WHAT THE TASK REQUIRES:
Reproduce the entries shown below only from the line with "rakhi to india from usa (1100, 757)" down to the line with "eggless cake (1143, 535)", keeping both end lines and copying each one exactly.

Stored data entries:
*-*-*
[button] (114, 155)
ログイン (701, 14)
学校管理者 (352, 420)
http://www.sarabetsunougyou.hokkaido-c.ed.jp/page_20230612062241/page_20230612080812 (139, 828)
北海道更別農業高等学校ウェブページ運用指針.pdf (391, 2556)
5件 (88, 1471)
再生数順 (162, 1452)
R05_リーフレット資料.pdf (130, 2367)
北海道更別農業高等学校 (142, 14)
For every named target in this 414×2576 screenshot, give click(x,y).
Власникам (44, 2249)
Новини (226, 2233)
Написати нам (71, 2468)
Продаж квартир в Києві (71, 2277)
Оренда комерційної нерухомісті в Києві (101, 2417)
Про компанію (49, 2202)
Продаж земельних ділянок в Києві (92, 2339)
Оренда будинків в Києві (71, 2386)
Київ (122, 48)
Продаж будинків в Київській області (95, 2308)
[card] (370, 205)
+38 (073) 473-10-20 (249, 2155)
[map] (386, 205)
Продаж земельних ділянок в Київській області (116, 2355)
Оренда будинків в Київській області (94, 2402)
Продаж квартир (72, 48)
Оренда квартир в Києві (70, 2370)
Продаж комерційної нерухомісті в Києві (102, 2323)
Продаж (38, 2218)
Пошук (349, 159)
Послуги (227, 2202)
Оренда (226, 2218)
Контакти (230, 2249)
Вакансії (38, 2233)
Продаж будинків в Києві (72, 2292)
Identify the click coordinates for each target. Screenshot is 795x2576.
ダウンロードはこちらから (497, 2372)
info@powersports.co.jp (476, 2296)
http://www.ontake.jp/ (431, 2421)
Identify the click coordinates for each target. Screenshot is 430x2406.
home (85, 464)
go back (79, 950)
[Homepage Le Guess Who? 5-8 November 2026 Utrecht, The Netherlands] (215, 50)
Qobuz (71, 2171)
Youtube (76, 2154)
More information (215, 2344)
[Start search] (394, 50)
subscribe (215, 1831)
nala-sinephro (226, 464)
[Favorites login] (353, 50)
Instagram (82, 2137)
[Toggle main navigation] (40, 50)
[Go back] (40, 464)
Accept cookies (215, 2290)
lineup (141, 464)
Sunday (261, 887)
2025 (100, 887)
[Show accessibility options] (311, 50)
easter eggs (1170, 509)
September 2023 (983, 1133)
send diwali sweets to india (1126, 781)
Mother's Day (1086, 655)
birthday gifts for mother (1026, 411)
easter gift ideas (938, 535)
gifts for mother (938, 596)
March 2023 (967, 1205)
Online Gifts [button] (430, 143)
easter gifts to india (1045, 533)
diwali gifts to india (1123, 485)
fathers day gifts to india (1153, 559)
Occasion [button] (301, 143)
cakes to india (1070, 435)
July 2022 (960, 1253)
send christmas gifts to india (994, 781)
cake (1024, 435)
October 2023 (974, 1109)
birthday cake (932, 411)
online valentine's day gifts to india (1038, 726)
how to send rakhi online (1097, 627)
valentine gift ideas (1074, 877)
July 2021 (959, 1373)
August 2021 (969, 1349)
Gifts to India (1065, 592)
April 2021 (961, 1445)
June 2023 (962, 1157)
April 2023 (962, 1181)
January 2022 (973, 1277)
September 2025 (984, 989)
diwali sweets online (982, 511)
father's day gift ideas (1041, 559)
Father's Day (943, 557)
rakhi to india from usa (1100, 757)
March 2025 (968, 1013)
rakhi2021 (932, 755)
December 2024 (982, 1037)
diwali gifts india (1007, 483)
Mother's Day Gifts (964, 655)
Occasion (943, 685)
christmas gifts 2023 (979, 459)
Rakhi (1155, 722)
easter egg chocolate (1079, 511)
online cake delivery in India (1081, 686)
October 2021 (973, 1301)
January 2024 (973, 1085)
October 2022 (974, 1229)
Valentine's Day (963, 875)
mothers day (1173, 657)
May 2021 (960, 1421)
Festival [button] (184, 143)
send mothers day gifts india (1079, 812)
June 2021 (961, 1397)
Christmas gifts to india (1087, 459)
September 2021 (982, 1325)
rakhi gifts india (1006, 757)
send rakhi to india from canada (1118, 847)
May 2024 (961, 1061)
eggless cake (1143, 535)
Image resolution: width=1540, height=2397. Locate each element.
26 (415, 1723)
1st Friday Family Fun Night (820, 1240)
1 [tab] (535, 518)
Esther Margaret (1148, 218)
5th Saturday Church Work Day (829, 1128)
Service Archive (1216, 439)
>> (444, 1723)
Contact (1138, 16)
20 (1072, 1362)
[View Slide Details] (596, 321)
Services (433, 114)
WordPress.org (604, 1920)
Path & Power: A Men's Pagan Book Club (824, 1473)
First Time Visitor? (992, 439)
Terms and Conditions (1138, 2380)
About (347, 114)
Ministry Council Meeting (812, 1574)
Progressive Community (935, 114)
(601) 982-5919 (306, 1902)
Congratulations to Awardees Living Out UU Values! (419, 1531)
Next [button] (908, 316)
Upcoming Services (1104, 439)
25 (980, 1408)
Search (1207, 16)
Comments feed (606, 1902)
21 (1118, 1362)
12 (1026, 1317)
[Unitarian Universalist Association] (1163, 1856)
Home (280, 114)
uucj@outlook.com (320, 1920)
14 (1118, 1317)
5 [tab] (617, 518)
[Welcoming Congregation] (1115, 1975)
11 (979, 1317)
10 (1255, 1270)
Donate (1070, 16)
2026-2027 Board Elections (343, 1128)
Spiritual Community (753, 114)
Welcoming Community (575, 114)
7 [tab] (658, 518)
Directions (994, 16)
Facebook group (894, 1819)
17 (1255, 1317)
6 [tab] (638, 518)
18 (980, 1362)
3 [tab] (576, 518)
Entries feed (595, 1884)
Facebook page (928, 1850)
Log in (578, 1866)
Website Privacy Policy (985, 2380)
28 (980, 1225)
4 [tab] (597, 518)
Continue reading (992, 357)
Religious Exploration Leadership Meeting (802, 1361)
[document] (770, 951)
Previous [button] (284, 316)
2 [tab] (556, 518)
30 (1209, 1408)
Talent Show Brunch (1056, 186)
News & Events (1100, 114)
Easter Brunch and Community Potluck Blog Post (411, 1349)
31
*-*-*
RESULT FOR THIS TASK:
rakhi to india from usa (1100, 757)
March 2025 (968, 1013)
rakhi2021 (932, 755)
December 2024 (982, 1037)
diwali gifts india (1007, 483)
Mother's Day Gifts (964, 655)
Occasion (943, 685)
christmas gifts 2023 (979, 459)
Rakhi (1155, 722)
easter egg chocolate (1079, 511)
online cake delivery in India (1081, 686)
October 2021 (973, 1301)
January 2024 (973, 1085)
October 2022 (974, 1229)
Valentine's Day (963, 875)
mothers day (1173, 657)
May 2021 (960, 1421)
Festival [button] (184, 143)
send mothers day gifts india (1079, 812)
June 2021 (961, 1397)
Christmas gifts to india (1087, 459)
September 2021 (982, 1325)
rakhi gifts india (1006, 757)
send rakhi to india from canada (1118, 847)
May 2024 (961, 1061)
eggless cake (1143, 535)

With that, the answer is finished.